Much of this design was informed by a growing understanding of the ‘triple’ concept, most familiarly expressed in the Resource Description Framework, RDF.  The idea there, which we have extended beyond describing resources, is that information items have properties which exist in relation to each other and to the item.  The item and any given property are expressed in ‘triples’: a resource, a relationship – “has property”, and a property value.  We applied that to vocabulary terms: a term, a relationship, another term.  By defining the nature of the relationship, we are able to use one data structure to store terms and their relationships to each other.  Most critically, we could define and capture the nature of the relationship; a pair of terms could have a Broader-Narrower relationship, they could have a Variant-Authorized Term relationship, or they could have an non-hierarchical Authorized-Authorized Term relationship.  Additionally, by creating the concept of relationship classes, hierarchical, variant-authorized term, associative relationship, we are able to define further types of relationships, such as genus-species, or whole-part, or instance-of, or exemplar.  With all this information defined and recorded, we are able to write applications which give added dimensions to vocabulary display (hierarchical trees, for instance), provide ‘smart’ term retrieval (variant terms return authorized terms), and enhance tagging and cataloging (for example, the display of authorized terms suggests other authorized terms).  The same information can be used in navigation and search tools, as well.  This extension of the entity-relationship-entity idea appeared very promising for storing vocabulary values and their relations to one another.

 

We went a step further; we applied this to schemas and tags.  If a vocabualry is a collection of terms, and a schema is a collection of tags, there is no essential difference between them; vocabularies and schemas are collections, terms and tags are elements.  This development gave us the power to associate terms with other terms in as many relationships as necessary and, by associating pairs of terms with vocabularies, in as many vocabularies as necessary.  Thus, one string, ‘access’ for example, could serve as an Entry Term in one vocabulary and as an authorized term in another.  Or, more likely, ‘Microsoft Access’ could be the broader of many more specific product names in one vocabulary and the sole representation of that product in another.  We have the ability to use one form of a term in an multitude of organizational structures.  We can associate terms across vocabularies:  Windows NT – Related Term – Dave Cutler (the chief architect of it); and Dave Cutler – Related Term—Senior Distinguished Engineer (his job title); Dave Cutler – Related Term – the group he works in; and so on.

# [Exercise objective]
Extend the passage on storing vocabulary terms and their relationships as triples with one more paragraph that picks up after its final sentence. The material that follows comes from a separate source.

# [Data section]
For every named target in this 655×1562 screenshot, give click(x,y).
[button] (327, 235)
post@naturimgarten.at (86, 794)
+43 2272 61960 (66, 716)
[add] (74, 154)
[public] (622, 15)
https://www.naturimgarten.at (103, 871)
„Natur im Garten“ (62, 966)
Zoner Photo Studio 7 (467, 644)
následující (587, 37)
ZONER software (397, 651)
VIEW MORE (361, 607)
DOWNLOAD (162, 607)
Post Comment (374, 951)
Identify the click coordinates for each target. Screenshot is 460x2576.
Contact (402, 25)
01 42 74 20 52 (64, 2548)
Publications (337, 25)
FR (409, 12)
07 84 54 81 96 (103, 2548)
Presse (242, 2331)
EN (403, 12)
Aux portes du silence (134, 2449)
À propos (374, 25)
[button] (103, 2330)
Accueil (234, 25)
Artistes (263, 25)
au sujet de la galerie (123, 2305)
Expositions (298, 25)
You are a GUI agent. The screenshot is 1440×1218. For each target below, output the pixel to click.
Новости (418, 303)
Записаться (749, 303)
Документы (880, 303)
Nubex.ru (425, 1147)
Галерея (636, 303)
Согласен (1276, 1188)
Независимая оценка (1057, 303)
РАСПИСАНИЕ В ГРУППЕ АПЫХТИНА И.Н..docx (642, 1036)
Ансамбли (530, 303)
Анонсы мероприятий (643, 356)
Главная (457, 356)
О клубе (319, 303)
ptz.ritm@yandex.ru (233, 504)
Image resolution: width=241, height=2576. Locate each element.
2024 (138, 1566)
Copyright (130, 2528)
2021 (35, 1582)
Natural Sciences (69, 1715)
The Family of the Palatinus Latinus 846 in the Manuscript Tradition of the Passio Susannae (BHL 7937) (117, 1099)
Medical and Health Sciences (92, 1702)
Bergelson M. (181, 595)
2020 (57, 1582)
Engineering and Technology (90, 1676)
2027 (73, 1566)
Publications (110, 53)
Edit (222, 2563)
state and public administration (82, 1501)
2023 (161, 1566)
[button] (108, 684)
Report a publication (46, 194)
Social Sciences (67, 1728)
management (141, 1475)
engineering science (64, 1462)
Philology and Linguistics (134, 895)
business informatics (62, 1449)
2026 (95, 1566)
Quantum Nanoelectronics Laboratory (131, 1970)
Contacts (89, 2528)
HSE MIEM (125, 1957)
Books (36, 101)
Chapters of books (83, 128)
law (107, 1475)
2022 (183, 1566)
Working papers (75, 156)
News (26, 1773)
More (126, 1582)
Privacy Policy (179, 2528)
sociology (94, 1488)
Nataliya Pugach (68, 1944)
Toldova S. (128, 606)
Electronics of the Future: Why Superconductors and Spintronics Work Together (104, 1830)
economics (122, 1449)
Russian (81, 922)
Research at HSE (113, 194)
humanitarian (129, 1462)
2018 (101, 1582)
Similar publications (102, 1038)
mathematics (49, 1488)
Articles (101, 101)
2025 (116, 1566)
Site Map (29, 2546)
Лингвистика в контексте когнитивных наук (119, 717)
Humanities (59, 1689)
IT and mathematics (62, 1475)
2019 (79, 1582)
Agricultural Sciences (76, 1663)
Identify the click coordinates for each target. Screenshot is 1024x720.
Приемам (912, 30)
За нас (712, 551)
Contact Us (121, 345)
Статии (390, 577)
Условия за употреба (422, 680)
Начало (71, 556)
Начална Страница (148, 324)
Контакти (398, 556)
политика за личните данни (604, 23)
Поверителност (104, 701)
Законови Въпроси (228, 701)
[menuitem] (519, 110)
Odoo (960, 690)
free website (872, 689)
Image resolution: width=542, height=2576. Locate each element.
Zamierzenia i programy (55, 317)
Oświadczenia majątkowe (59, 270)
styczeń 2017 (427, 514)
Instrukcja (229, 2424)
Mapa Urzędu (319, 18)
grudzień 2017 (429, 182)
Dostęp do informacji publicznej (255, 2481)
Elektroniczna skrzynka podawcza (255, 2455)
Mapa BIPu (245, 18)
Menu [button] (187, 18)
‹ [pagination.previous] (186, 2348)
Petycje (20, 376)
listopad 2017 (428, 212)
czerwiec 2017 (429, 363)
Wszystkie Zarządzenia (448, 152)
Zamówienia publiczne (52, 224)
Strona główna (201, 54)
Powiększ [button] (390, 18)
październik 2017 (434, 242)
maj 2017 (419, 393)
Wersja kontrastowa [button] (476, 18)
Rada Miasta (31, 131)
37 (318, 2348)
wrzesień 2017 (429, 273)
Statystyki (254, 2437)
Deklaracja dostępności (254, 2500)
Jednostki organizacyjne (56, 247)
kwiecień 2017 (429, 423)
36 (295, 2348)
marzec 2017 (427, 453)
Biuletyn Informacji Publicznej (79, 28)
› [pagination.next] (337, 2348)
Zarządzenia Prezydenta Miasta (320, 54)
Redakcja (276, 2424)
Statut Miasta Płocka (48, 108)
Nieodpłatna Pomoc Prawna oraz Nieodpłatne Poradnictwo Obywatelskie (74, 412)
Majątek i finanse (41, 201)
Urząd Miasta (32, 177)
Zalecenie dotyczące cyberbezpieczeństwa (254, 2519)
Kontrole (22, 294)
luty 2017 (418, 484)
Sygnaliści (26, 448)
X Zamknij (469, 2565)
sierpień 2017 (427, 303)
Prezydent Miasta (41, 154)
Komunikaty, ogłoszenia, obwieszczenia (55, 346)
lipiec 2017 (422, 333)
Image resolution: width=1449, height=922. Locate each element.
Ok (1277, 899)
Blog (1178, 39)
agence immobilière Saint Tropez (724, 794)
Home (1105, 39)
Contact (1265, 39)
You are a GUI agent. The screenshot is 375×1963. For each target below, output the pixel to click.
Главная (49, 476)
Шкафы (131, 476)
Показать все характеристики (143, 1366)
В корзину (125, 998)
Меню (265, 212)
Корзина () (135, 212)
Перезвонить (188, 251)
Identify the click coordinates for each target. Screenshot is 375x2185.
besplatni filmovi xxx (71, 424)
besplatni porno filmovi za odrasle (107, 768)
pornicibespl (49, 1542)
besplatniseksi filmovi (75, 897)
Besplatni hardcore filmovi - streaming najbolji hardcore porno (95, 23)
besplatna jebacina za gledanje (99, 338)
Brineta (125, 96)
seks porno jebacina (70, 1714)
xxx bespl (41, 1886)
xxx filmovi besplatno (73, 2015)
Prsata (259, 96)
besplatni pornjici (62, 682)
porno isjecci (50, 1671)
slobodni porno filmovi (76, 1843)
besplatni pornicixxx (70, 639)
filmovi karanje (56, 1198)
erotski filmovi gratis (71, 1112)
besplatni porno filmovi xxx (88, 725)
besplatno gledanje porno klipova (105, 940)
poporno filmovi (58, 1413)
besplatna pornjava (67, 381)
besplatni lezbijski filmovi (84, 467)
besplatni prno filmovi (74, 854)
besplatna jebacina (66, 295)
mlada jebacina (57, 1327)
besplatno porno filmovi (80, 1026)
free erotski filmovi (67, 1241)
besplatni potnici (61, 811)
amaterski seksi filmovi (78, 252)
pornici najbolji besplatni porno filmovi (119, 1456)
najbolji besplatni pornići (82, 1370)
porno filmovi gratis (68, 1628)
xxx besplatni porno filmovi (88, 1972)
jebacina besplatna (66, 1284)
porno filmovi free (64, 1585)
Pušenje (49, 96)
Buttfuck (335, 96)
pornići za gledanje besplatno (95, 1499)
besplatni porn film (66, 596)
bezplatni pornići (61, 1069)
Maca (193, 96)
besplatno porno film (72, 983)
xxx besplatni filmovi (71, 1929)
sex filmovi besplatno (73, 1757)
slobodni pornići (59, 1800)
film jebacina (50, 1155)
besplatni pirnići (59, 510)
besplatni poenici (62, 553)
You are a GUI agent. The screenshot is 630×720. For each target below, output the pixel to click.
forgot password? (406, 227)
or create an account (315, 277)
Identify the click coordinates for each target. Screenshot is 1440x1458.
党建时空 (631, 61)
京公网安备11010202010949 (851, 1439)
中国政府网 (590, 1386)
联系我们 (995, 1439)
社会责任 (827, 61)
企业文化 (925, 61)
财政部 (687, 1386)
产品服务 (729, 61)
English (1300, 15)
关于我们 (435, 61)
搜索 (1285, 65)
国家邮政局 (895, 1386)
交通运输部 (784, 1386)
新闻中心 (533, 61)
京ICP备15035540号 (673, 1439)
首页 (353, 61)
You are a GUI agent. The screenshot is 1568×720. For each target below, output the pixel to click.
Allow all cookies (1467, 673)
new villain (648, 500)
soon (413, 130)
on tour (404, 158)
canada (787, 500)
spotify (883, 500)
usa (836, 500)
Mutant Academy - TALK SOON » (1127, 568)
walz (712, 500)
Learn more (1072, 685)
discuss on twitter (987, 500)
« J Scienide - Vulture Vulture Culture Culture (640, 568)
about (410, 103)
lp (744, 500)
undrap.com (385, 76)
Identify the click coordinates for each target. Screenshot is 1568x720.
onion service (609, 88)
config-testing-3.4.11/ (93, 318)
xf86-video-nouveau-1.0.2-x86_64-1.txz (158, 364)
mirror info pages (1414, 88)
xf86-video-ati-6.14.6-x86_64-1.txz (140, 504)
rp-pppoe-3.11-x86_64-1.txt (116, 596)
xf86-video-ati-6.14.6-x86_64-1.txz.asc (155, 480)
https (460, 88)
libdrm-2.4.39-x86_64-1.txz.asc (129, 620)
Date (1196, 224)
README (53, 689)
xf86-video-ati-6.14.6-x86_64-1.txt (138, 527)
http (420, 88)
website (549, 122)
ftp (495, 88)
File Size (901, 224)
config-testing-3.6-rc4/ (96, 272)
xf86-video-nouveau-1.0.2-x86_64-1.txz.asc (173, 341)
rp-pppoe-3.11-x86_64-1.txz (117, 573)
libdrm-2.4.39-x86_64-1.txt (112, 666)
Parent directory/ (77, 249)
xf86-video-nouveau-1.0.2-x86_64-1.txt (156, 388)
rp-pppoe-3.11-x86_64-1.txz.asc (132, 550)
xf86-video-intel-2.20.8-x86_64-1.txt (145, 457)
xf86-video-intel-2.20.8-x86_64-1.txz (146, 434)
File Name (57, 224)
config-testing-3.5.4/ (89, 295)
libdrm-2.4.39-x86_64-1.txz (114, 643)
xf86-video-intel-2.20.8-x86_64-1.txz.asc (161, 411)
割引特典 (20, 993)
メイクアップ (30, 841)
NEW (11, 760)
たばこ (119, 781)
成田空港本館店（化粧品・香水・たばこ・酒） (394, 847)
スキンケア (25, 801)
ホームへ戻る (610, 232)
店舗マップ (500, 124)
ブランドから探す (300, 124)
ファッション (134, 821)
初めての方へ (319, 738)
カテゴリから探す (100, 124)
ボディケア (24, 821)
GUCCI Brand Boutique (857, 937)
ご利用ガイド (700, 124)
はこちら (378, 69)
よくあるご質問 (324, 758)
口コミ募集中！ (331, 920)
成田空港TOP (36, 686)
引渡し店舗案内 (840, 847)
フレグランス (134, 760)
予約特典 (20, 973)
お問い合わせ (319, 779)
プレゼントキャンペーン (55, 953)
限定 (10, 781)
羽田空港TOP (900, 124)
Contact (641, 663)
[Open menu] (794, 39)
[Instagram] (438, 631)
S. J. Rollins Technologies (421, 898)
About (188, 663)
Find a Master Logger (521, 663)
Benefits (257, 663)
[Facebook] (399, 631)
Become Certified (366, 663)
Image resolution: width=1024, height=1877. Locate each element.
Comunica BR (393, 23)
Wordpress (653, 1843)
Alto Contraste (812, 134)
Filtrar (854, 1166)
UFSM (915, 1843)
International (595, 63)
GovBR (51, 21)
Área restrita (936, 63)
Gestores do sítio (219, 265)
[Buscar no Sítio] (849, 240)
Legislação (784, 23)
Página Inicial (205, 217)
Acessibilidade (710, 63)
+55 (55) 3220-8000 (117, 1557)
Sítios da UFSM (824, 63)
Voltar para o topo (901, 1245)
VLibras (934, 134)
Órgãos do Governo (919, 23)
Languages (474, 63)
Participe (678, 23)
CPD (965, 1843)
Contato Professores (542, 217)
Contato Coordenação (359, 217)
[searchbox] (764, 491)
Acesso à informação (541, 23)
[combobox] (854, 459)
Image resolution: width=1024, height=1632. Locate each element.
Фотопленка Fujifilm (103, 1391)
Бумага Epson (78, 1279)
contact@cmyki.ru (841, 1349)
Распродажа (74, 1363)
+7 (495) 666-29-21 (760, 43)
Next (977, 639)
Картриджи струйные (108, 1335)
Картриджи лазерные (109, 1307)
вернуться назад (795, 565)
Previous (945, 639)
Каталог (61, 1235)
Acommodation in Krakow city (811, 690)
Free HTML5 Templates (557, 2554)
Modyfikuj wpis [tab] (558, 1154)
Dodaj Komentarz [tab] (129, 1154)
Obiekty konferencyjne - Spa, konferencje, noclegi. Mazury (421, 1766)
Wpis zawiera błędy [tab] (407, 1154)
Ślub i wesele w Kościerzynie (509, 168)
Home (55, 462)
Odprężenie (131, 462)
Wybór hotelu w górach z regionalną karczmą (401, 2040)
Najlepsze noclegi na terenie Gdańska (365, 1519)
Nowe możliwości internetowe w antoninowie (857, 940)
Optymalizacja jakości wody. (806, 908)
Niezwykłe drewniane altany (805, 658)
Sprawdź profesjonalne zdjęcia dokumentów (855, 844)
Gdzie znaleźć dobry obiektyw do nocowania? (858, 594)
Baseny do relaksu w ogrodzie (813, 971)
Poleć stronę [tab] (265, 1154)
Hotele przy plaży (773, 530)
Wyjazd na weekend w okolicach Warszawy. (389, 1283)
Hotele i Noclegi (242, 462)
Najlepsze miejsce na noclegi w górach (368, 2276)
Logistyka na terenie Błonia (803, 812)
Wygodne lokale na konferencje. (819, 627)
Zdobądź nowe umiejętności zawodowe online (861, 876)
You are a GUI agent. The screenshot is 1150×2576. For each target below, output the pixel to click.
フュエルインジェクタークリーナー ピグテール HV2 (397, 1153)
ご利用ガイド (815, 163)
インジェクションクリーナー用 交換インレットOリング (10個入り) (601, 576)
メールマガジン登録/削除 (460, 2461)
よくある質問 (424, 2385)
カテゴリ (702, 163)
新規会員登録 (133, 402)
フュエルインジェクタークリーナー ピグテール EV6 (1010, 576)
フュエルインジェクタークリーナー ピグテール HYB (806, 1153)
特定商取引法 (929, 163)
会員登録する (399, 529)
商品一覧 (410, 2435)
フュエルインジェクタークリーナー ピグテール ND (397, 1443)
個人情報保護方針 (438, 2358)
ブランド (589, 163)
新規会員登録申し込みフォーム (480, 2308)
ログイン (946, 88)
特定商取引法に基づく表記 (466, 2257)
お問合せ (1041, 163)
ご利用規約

# [Reply]
 

The light bulb idea in all of this, that which is opening the doors to possibilities for knowledge bases and, perhaps, ontologies, is that relationships are themselves entities.  As such, they have at least one property, that of identity.  They also belong to classes.  These are relatively straightforward values to capture in the data structure we’ve developed.  The real challenge is identifying useful relationships between information entities and using them as the glue to build and hold information and knowledge directly, not via surrogates.  With the ability to define relationships, we have real opportunities to describe and record real-world circumstances in widely available database management systems.  The entity-relationship-entity concept is strikingly similar to the grammatical concept of subject-action-predicate.  Now we’re talking about language; and language is getting close to human thought.  We, and I mean all of us information professionals, are no longer limited to dealing with documents and document surrogates, which might or might not contain the information people need.  Now, we can directly record that information and people can access it directly.